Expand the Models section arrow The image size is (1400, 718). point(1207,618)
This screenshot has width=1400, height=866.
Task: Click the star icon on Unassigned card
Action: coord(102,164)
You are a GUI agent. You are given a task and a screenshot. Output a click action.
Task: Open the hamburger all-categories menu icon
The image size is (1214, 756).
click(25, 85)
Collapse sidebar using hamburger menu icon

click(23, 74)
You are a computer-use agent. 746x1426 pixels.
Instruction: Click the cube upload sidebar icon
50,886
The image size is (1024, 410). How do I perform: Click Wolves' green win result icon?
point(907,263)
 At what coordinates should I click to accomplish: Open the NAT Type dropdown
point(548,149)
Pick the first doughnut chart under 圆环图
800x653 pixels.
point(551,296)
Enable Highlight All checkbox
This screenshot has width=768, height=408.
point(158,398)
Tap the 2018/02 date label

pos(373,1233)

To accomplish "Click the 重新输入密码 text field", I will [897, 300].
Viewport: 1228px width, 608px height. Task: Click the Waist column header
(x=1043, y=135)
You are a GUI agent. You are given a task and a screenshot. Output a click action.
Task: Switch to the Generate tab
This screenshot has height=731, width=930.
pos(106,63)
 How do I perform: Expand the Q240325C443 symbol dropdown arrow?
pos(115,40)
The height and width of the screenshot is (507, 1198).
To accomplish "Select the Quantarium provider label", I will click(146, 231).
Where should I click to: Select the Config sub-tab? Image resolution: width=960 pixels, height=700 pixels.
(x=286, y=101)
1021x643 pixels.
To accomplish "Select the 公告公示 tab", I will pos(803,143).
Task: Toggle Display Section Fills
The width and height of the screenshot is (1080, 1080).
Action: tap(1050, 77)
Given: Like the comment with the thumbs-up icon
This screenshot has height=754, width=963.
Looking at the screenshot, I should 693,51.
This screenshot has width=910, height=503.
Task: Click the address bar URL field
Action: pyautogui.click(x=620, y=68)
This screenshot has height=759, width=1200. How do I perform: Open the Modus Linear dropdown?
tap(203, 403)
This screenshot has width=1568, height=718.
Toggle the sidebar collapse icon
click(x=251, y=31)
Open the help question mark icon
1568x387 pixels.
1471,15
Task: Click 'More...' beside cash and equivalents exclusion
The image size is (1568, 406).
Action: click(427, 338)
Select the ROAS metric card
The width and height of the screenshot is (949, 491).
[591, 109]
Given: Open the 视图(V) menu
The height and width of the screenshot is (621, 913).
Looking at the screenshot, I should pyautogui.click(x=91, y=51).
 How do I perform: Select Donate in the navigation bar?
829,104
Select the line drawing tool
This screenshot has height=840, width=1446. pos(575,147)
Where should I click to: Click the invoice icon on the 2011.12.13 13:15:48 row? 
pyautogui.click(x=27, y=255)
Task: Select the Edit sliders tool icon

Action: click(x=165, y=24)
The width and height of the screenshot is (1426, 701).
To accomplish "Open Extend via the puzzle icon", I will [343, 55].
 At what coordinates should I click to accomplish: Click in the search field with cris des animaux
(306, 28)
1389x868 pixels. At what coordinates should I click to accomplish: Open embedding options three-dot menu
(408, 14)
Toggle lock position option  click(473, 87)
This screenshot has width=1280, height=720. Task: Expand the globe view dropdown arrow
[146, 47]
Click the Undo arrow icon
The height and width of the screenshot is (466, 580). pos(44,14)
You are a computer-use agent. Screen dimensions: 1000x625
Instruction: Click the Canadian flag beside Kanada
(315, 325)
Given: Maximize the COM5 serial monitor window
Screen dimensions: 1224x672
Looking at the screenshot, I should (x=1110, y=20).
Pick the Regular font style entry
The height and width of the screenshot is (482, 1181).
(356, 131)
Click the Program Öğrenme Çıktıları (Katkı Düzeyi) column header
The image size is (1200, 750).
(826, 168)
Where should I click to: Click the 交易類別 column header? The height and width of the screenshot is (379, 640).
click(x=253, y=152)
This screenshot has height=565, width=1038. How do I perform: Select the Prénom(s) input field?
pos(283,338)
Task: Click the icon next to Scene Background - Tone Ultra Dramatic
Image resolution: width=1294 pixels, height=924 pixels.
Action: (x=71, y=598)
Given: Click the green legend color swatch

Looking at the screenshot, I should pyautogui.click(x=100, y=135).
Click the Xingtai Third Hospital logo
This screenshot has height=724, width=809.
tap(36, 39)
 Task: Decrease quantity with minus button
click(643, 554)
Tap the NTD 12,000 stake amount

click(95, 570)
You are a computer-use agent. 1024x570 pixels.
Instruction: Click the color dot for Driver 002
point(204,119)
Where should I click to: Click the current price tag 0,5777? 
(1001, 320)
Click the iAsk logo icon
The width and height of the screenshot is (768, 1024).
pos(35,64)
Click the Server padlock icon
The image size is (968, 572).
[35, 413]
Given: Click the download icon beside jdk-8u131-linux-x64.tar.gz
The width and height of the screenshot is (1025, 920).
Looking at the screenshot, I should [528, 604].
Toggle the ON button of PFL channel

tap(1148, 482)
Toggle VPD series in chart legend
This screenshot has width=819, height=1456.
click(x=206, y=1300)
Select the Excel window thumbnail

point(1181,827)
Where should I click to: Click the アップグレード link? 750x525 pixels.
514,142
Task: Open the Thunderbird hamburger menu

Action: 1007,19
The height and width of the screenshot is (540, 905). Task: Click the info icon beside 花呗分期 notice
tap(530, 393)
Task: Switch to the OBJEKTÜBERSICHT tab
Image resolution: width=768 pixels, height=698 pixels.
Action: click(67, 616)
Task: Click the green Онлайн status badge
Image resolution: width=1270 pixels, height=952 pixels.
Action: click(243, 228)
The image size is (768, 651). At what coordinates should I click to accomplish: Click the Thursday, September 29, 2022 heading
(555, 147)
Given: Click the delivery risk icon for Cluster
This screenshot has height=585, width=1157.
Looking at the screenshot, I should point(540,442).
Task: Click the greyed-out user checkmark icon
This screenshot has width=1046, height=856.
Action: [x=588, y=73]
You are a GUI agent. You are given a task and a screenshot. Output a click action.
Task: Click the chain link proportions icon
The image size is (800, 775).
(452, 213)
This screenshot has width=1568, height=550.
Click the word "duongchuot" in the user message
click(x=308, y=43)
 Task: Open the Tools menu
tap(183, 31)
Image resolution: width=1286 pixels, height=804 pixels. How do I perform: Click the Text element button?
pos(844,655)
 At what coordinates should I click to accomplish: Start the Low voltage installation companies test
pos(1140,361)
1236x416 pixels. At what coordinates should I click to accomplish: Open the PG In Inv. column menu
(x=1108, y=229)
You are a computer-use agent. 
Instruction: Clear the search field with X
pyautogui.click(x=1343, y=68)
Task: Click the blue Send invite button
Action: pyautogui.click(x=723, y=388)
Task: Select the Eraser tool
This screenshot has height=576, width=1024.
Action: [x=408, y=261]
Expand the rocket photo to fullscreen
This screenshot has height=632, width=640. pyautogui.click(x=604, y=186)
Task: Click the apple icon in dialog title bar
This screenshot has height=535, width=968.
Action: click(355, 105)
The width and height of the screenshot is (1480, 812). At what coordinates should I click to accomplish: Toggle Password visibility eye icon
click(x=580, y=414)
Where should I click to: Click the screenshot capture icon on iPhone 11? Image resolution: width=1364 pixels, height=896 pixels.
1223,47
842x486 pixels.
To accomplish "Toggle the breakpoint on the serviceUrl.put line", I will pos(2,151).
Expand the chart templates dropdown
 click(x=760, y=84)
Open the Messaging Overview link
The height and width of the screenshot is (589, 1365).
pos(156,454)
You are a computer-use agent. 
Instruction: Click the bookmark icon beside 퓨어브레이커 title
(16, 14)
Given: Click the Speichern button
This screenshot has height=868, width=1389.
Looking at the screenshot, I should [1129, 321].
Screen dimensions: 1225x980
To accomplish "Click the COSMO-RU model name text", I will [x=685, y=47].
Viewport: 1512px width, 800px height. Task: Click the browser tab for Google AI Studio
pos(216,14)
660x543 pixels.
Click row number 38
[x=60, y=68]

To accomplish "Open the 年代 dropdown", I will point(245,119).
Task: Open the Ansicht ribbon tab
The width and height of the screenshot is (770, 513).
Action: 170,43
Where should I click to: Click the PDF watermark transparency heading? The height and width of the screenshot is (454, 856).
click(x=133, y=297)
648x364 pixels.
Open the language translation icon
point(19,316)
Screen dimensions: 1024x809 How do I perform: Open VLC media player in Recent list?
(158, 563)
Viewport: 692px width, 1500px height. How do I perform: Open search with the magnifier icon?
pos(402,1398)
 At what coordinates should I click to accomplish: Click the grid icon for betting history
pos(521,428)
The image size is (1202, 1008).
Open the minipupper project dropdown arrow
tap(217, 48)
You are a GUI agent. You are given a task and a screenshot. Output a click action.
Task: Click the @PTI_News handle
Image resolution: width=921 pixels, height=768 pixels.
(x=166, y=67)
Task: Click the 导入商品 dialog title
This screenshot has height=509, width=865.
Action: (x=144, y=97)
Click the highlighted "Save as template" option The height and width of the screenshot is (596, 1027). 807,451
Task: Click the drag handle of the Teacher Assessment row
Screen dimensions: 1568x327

Requirement:
Retype the entries above exactly, but only from the line containing "Toggle VPD series in chart legend" through the line containing "Task: Click the green Онлайн status badge", both included.

Reply to the task:
Toggle VPD series in chart legend
This screenshot has width=819, height=1456.
click(x=206, y=1300)
Select the Excel window thumbnail

point(1181,827)
Where should I click to: Click the アップグレード link? 750x525 pixels.
514,142
Task: Open the Thunderbird hamburger menu

Action: 1007,19
The height and width of the screenshot is (540, 905). Task: Click the info icon beside 花呗分期 notice
tap(530, 393)
Task: Switch to the OBJEKTÜBERSICHT tab
Image resolution: width=768 pixels, height=698 pixels.
Action: click(67, 616)
Task: Click the green Онлайн status badge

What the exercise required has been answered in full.